Simone Blum schmunzelt: „Im Moment steht sie noch alleine auf der Weide. Sie ist nicht das sozialste Pferd, da leidet der Partner sehr, und wir wollen natürlich auch kein Risiko eingehen. Sie steht neben der Pony-Stute von Hanna, die mag sie sehr.“
Ihr habt mit eurem Sieg bei den Weltmeisterschaften 2018 in Tryon Geschichte geschrieben – mit eurer besonderen Partnerschaft viel für den Springsport getan – Menschen begeistert, die vorher keine Berührung mit diesem Sport hatten – was war Euer Erfolgsgeheimnis?
Simone Blum: „Das war sicher die besondere Partnerschaft von mir und Alice, wir beide als Team. Wir haben uns einfach sehr gut gekannt und konnten uns immer zu 100 Prozent aufeinander verlassen. Die Einstellung und der Kampfgeist von Alice waren einmalig. Auch wenn sie sehr speziell und sehr schwierig war. Ich musste mich schon sehr auf sie einstellen. Meine Reiterei hat, glaube ich, perfekt zu ihr gepasst. Der Wahnsinn bei ihr war, dass, weil sie so viel springen konnte und nie vor irgendeiner Höhe Angst hatte, man einfach immer den nächsten Step gehen konnte. Sie war immer sofort da, als hätte sie das schon immer gemacht. Sie hat mir so viel Vertrauen gegeben, dass wir das schaffen können. Immer wieder über diese Höhen, Große Preise und Championate zu reiten.“
Simone Blum hält einen Moment inne: „Das Lustige ist, genau das Gefühl habe ich jetzt auch mit Ciara.“
Ciara PS (v. Conthargos) ist ihre erst neunjährige Nachwuchshoffnung. Mit ihr hat Simone Blum bei den Deutschen Meisterschaften über vier schwere Runden bei den Deutschen Meisterschaften am letzten Sonntag einen tollen sechsten Platz belegt, war in dieser Saison in Großen Preisen von München und Hagen vorne platziert und siegreich in Gorla Minore.

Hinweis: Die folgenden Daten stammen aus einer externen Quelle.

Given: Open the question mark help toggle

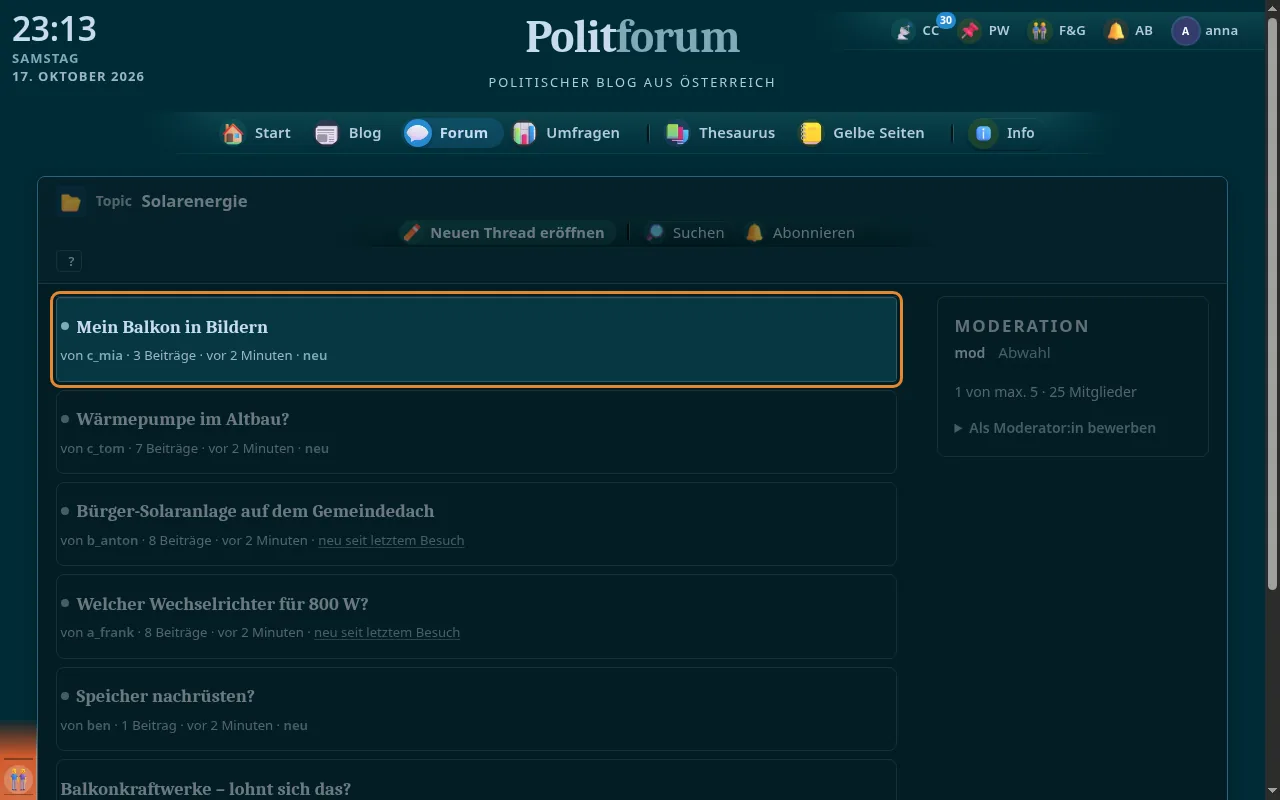Looking at the screenshot, I should [70, 262].
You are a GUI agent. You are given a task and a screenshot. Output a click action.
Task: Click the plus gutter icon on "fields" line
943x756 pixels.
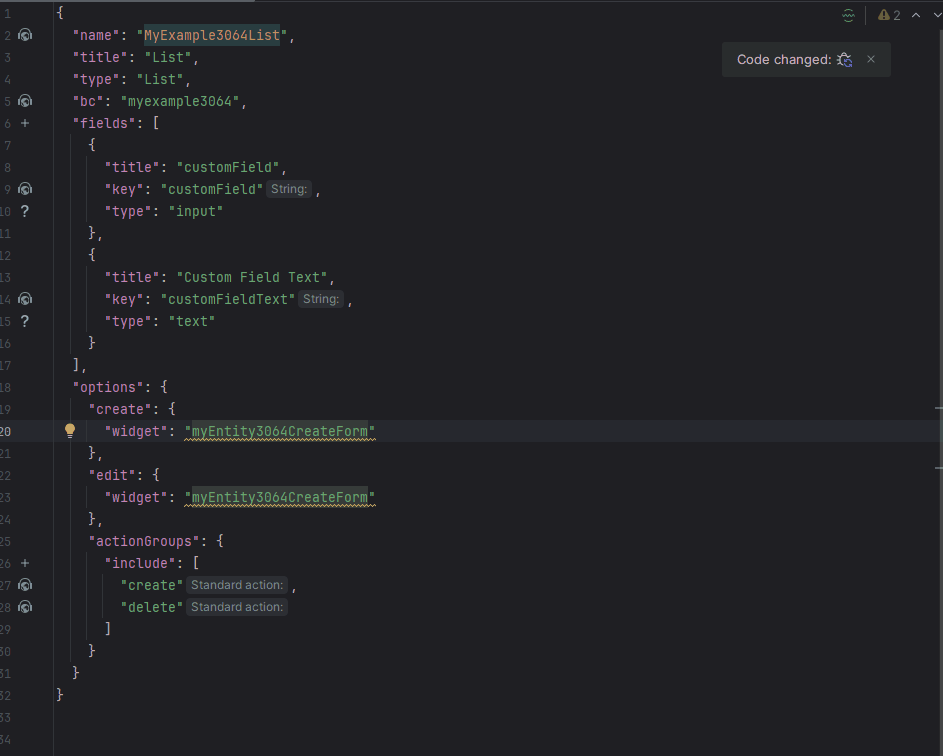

„Dieses Pferd hat so einen Willen. Sie zeigt mir immer, sie kann eigentlich alles und wir kommen da drüber. Chiara kommt mit dieser Einstellung doch sehr nahe an Alice heran“, freut sich Simone Blum.
Auch wenn Alice immer das „Once in a lifetime horse“ von Simone Blum bleiben wird. Und sie hautnah erlebt hat, wie schnell sich Dinge ändern können.
Simone Blum: „Deswegen lebe ich im Hier und Jetzt. Ich bin dankbar, Ciara zu haben, genieße, was sie jetzt gerade mitmacht, und den Weg, den wir gehen. Wir fangen ja auch gerade erst an. Sie ist ja erst Neun. Man weiß nicht, wo es am Ende hinführt. Das wusste ich bei Alice auch nie, und das war vielleicht auch das Schöne und das Gute.“
Wie seid ihr Beiden – Ciara und Du – zusammengekommen?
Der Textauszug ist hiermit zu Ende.